WHAT IS BEING ASKED
All lines of the material that contain "agent" must be copied out.

MATERIAL FOR THIS TASK
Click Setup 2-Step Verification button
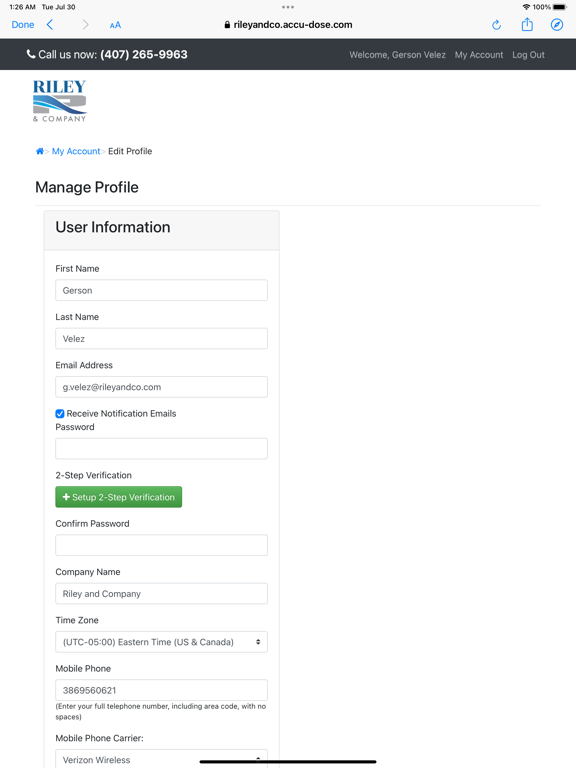576x768 pixels. [x=119, y=497]
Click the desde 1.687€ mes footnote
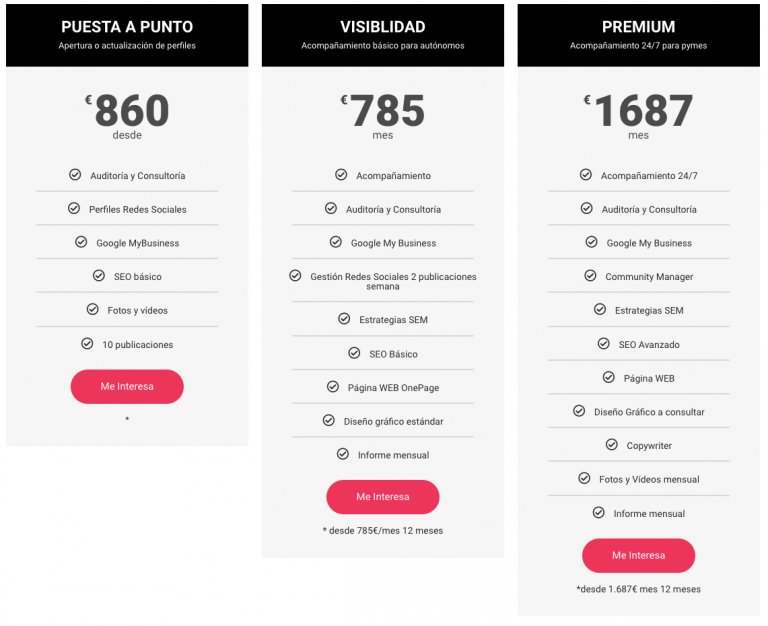Screen dimensions: 768x626 point(638,589)
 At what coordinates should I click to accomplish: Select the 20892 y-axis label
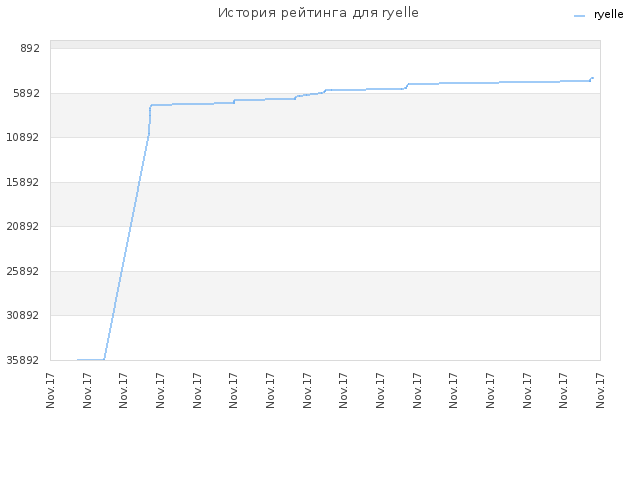[x=23, y=227]
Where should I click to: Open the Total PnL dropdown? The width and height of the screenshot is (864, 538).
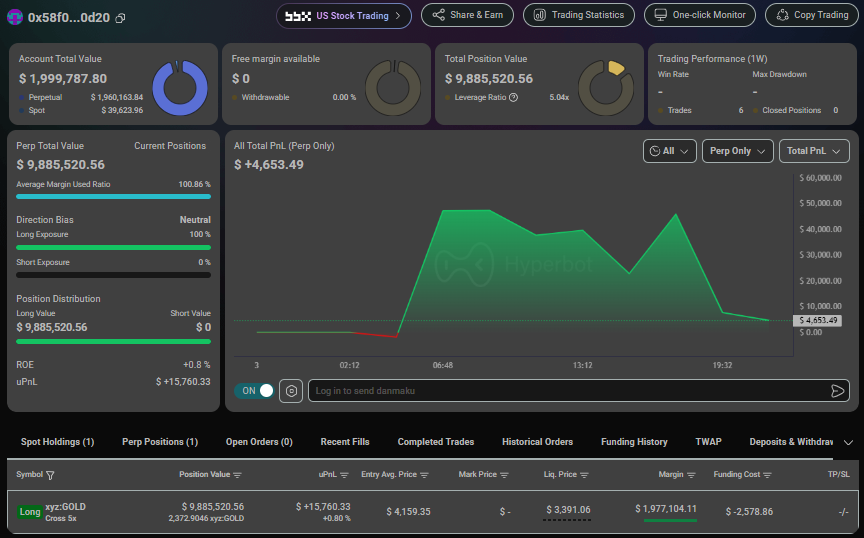pos(814,151)
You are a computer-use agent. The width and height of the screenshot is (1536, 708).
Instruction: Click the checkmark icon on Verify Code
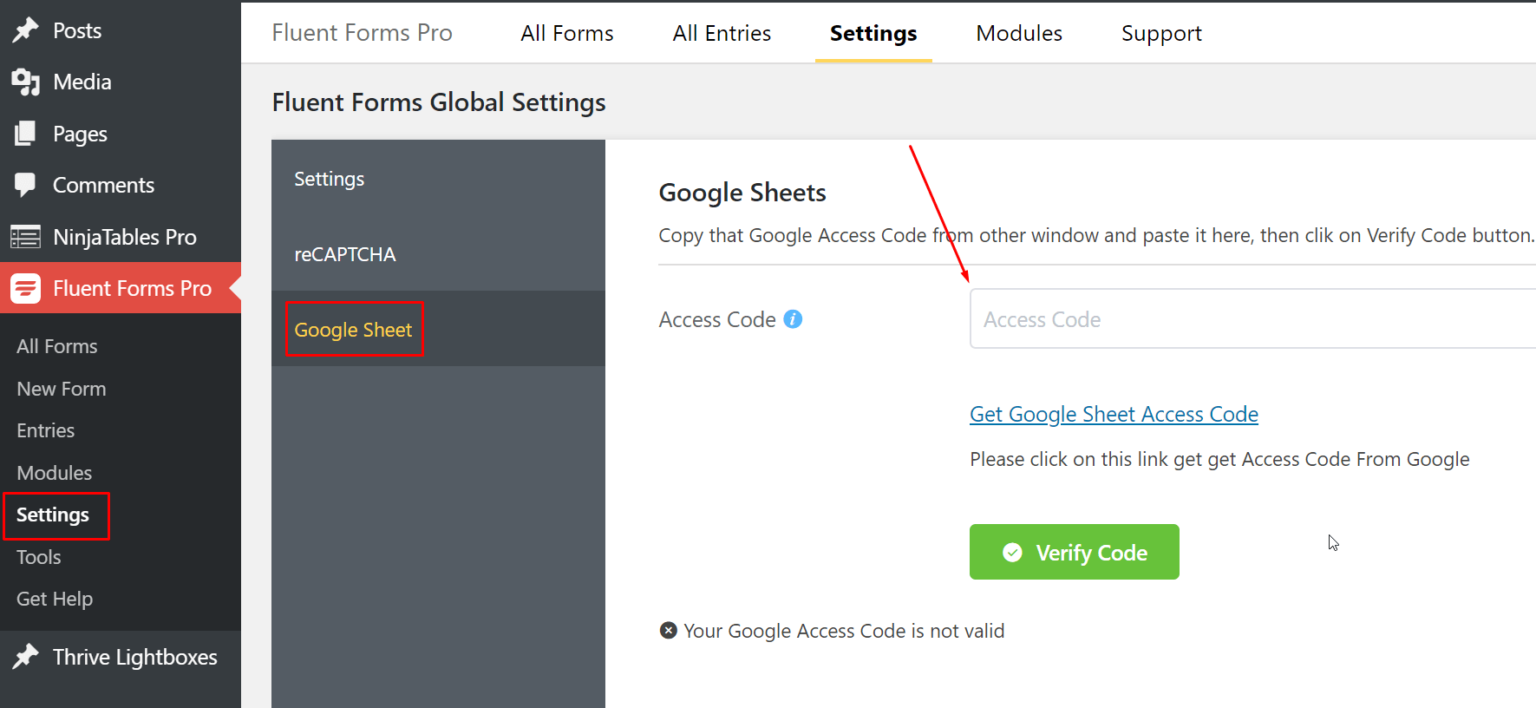click(1013, 551)
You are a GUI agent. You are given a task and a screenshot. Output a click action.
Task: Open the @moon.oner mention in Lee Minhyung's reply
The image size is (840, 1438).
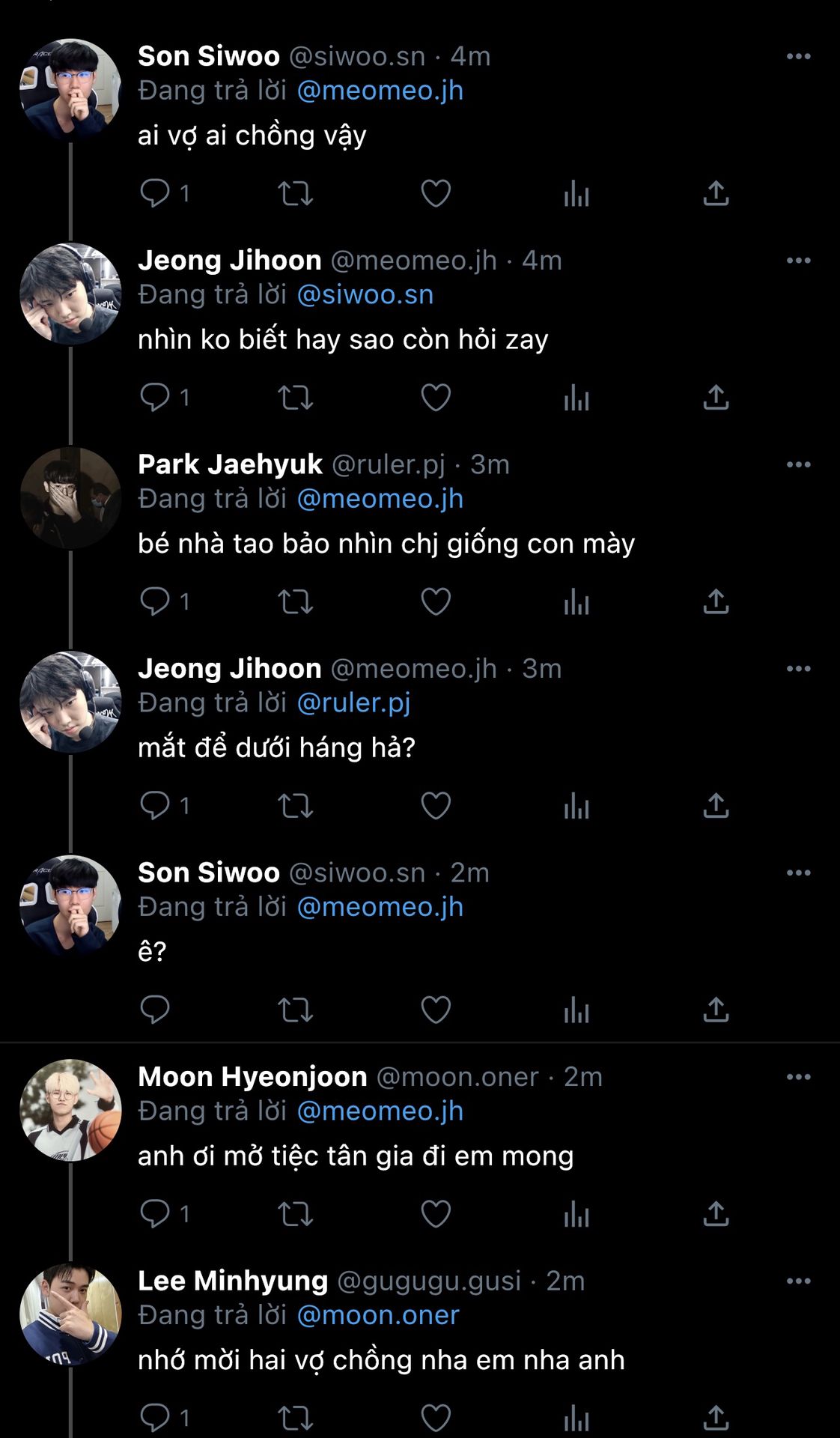pos(378,1315)
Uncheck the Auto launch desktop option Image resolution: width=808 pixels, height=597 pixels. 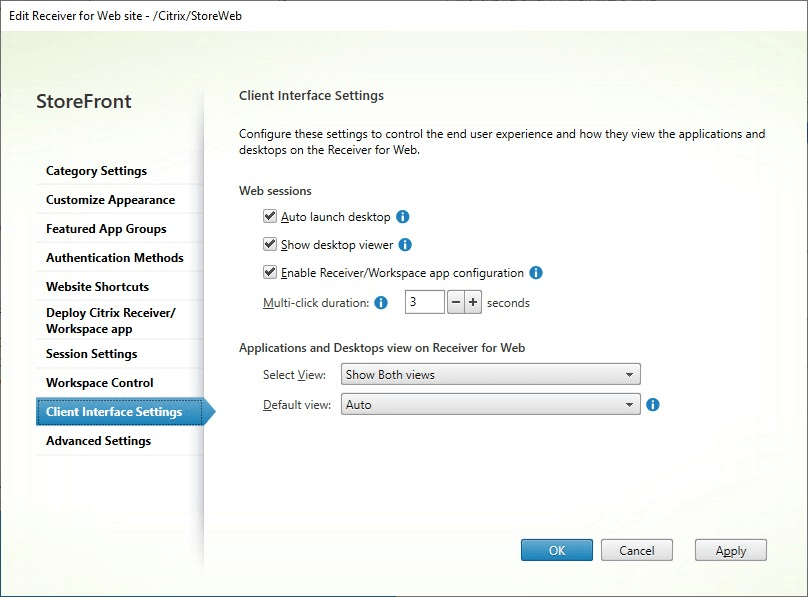(x=270, y=215)
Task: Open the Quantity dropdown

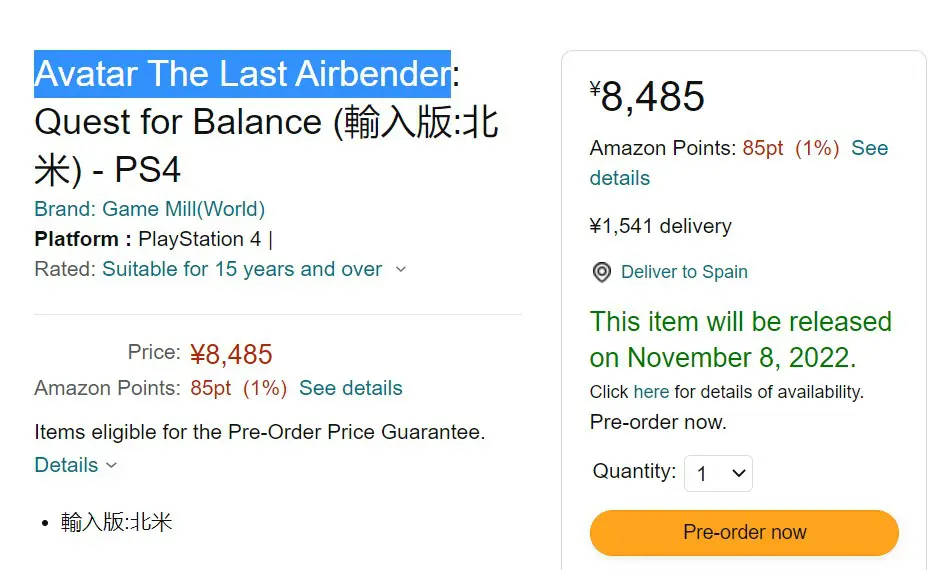Action: [x=718, y=473]
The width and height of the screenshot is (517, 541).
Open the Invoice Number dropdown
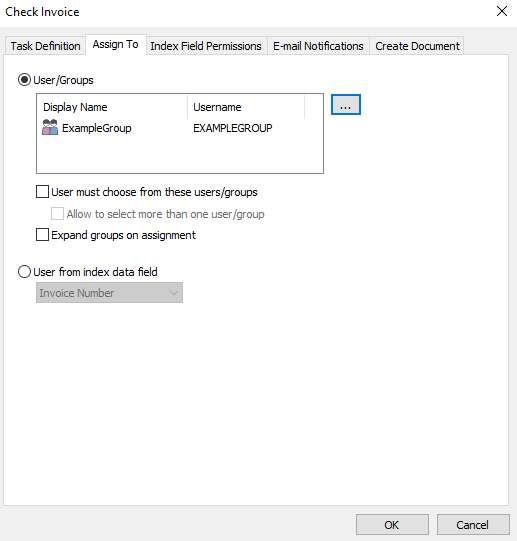109,293
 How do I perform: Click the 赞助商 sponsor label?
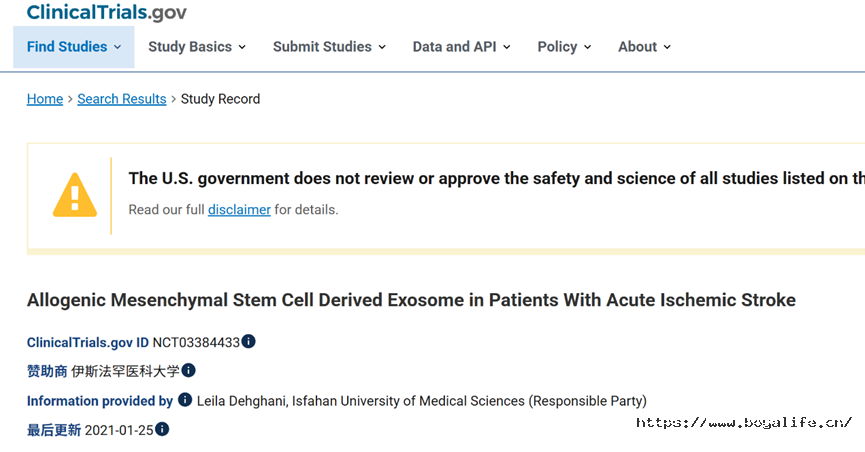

WRITTEN ANSWER
You are a computer-use agent. The width and height of the screenshot is (1536, 708).
You are a GUI agent. You are given a task and a screenshot. Output a click action.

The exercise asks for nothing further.